So I have put myself in a pickle. Let me explain.

While trying to decide whether to move to Pakistan, I made a list of all the little things I would have to give up if I came, just to make sure I was ready to make the jump. You’ve heard about them all many times already: pork products, vodka & soda, lettuce, cheeseburgers, driving, skirts, showing your bum in public, a totally Taliban-free life, etc. I thought it over carefully and decided it was worth giving up all these things for a great job and a new, exciting experience. Then I got here. I discovered, first of all, that not everything on my “banned” list was truly banned, thanks to three little miracles called the French Club, the embassy commissary, and bootleggers. Turns out champagne, bacon, and even provocative clothes are not a part of my distant past (you can wear all manner of sexy outfits to the monthly French Club dance party if that is what you are into).

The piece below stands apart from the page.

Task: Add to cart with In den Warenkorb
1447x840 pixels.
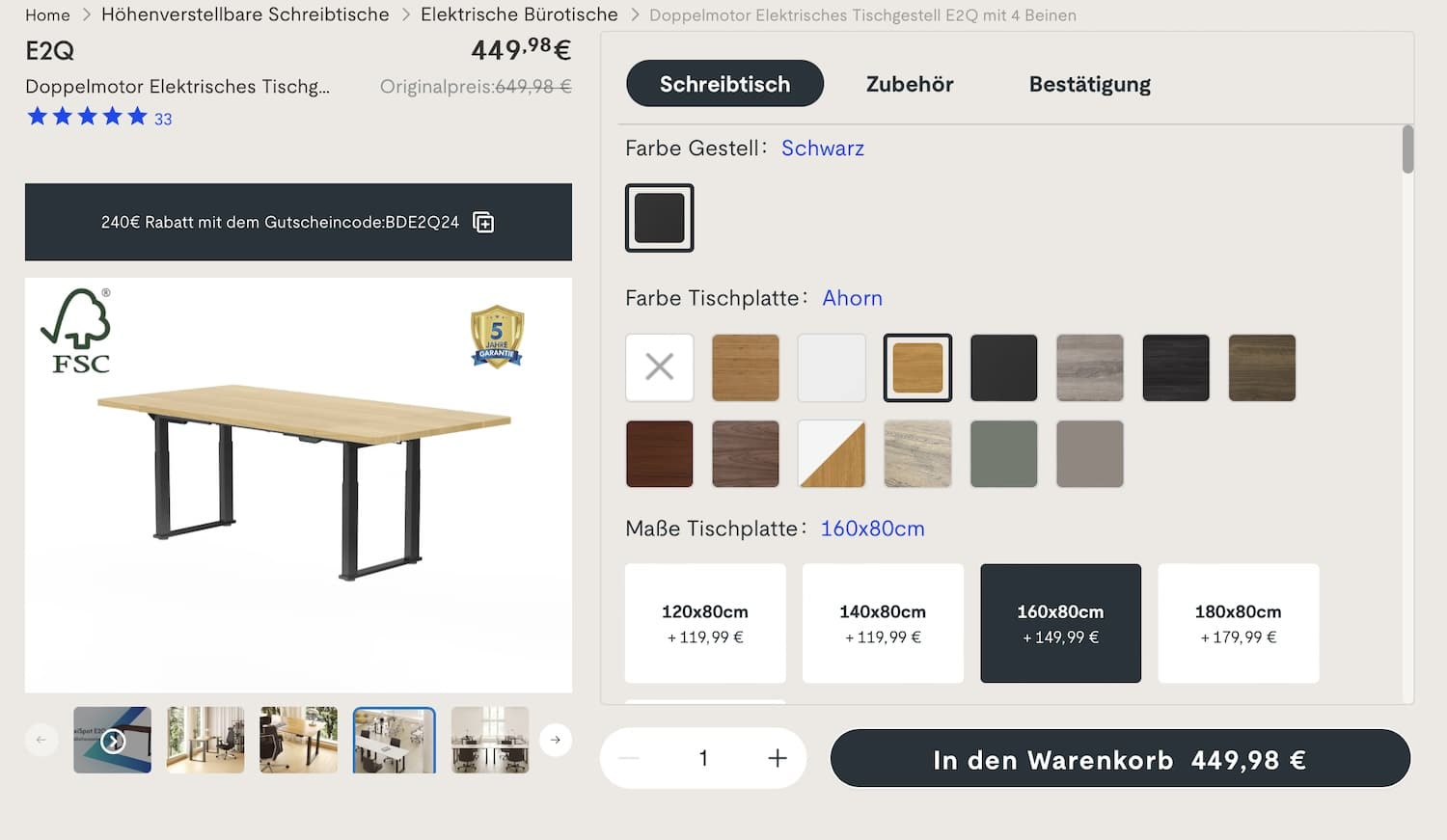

Then another thing happened. I realized all the things you can get in Pakistan that you can’t get back at home. This includes: people to drive you around, iron your clothes, plant a vegetable garden and exotic varieties of fruit trees in your yard, help you cook, give you a spa pedicure for $10, sell you beautiful handmade jewelry, patrol your house with large guns 24 hours a day, and carve all your salad vegetables into intricate little designs, all at very reasonable cost. (Is the ability to live like royalty all the time due to a country’s cheap labor conditions problematic? I’m sure it is. But this is a larger issue that needs to be tackled in a separate post. For now I am just loving the carrot flowers and the $20 massages.)

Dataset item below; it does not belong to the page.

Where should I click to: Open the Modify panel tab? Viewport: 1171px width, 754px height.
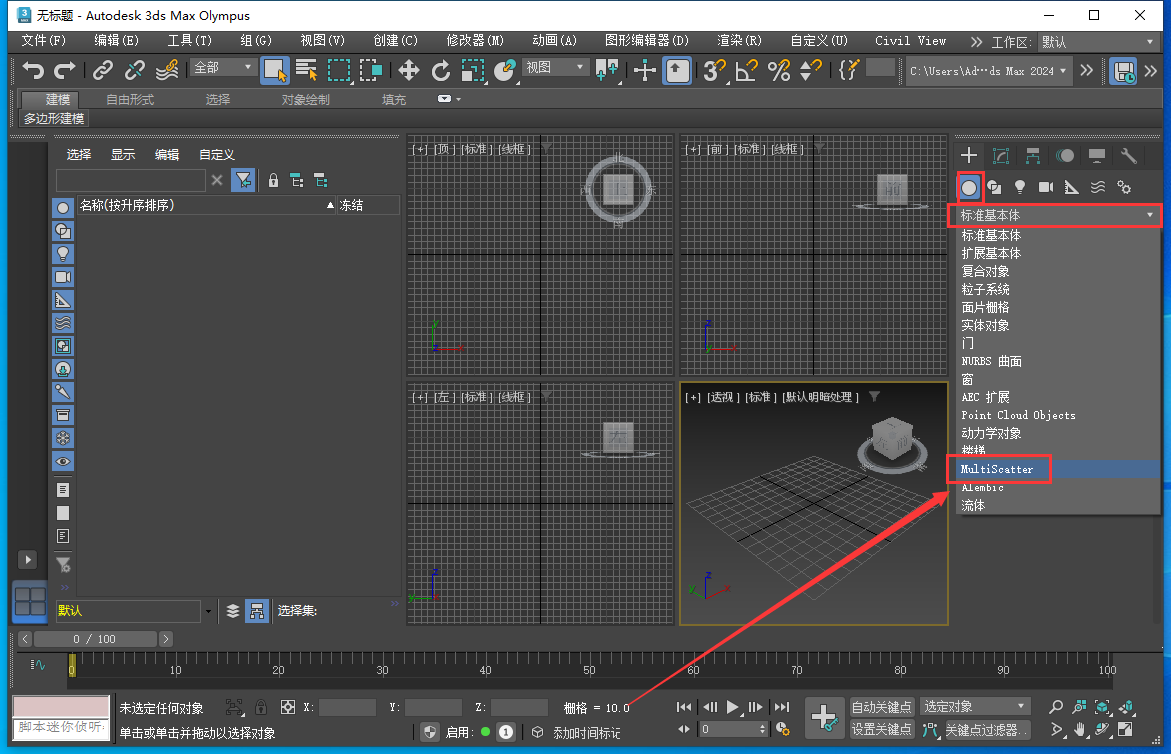pos(1001,156)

There are other things I’ve grown to enjoy as well: permission to wear flat, comfortable open-toed sandals to work every single day even in the most professional office, delicious green tea (even though it comes out of utterly nondescript little packets, I swear it tastes better here), and the kind of soft hair that can only come from showering in non-chlorinated water. I mean, given all these conditions, why doesn’t everybody live here? I’m thinking maybe just the parasites and the terrorists.*

But in all seriousness, this is a beautiful country full of lush vegetation, lovely mountains, and some of the nicest, most welcoming people I’ve ever met. It’s occurred to me recently that I’ve already ruined myself to live back in the U.S., and I’ve only been here three weeks. This is the problem with traveling, with moving, with seeing another country or even another neighborhood: you can never again live in ignorance of what you are missing. Of course I would miss the US if I couldn’t go back there as well–that’s exactly my point. I guess the only answer is just to soak it all up wherever you are.

In that spirit, I bought a huge disco ball today for 500 rupees (that’s about six dollars). I love this country.

*Yes, the Taliban has captured Buner; Yes, it’s 70 miles away; No, this doesn’t mean they are headed to Islamabad.